(Saved data entries)

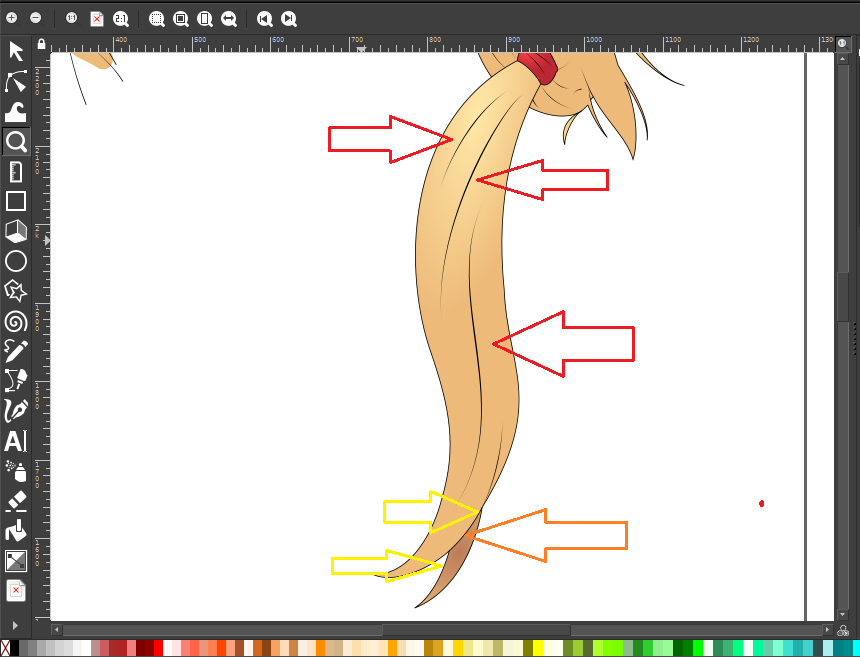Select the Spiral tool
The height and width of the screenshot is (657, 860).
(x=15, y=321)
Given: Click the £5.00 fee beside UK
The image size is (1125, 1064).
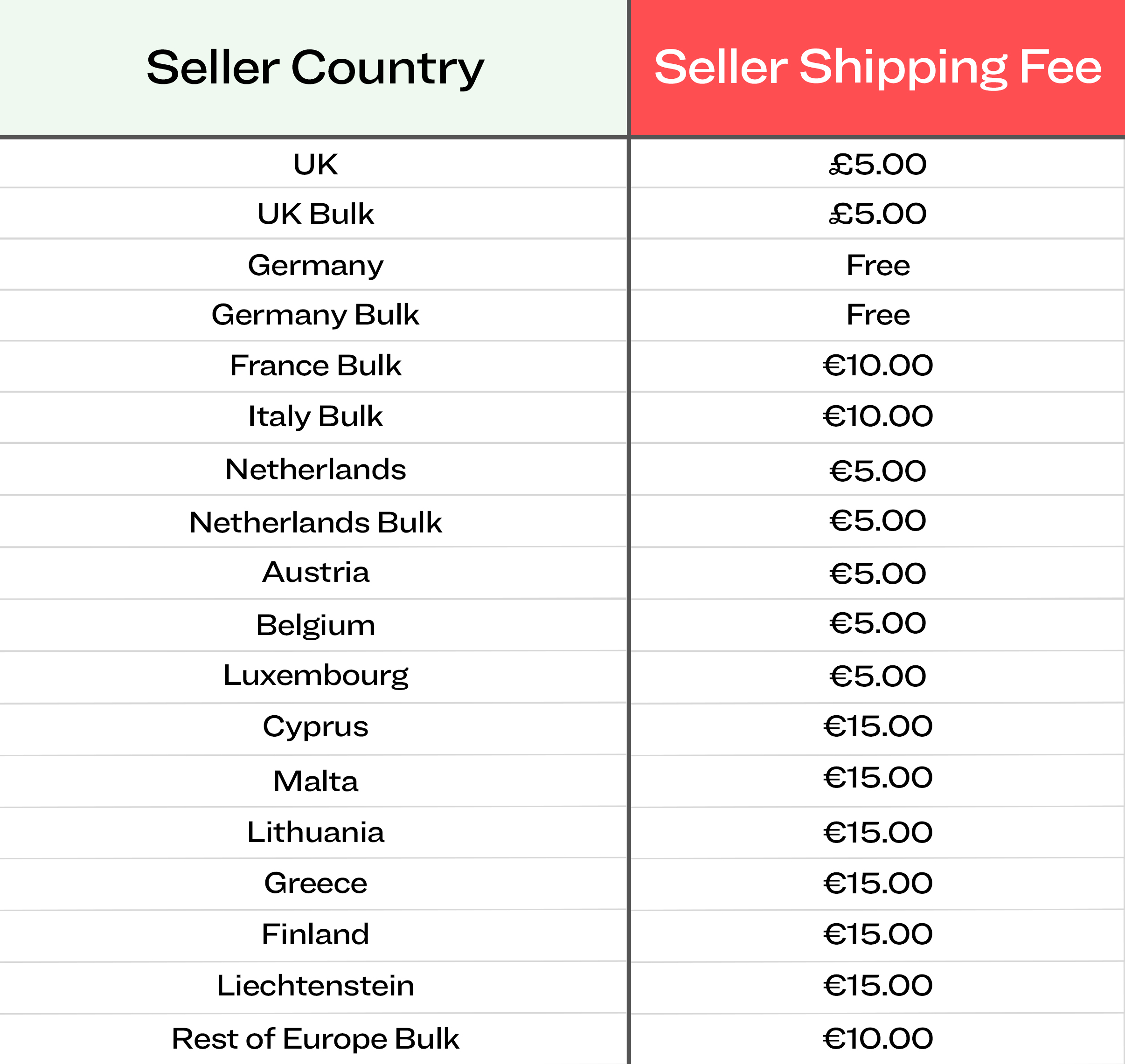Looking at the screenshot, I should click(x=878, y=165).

--- AIM OF THE TASK ---
Quote only the lines that start at the line holding "Given: Click the £5.00 fee beside UK" and end at the last line of the entries, including both of those lines, and omit every picture.

--- ANSWER FOR THE TASK ---
Given: Click the £5.00 fee beside UK
The image size is (1125, 1064).
Looking at the screenshot, I should click(x=878, y=165).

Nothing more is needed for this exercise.